Complete step by step solution:
Here we need to find the value of the polynomial function at different values of the variable.
The given polynomial function is $p\left( z \right) = {z^3}$
We will first find the value of $p\left( 0 \right)$. For that, we will substitute the value of variable $z$ as zero.
On substituting the value of the variable as zero, we get
$p\left( 0 \right) = {\left( 0 \right)^3}$
On further simplification, we get
$\Rightarrow p\left( 0 \right) = 0$
We will first find the value of $p\left( 1 \right)$. For that, we will substitute the value of variable $z$ as 1.
On substituting the value of the variable as zero, we get
$p\left( 1 \right) = {\left( 1 \right)^3}$
On further simplification, we get
$\Rightarrow p\left( 1 \right) = 1$
We will first find the value of $p\left( 2 \right)$. For that, we will substitute the value of variable $z$ as 2.
On substituting the value of the variable as zero, we get
$p\left( 2 \right) = {\left( 2 \right)^3}$
On further simplification, we get
$\Rightarrow p\left( 2 \right) = 8$
Therefore, the values of $p\left( 0 \right)$, $p\left( 1 \right)$ and $p\left( 2 \right)$ are 0, 1 and 8 respectively.

Hence, the correct option is option A.

Note:
We know that a polynomial function is defined as the function which involves only non-negative integer powers or only positive integer exponents of a variable in an equation such as the quadratic equation, cubic equation, etc.
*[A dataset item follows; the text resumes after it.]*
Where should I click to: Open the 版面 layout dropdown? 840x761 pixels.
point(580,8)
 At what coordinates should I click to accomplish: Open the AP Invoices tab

Here, the given polynomial equation is a cubic equation. A cubic equation is defined as an equation which has the highest degree of 3 and has 3 solutions. Similarly, a quadratic equation is defined as an equation which has the highest degree of 2 and has 2 solutions. So, we can say that the number of solutions depends on the highest degree of the equation.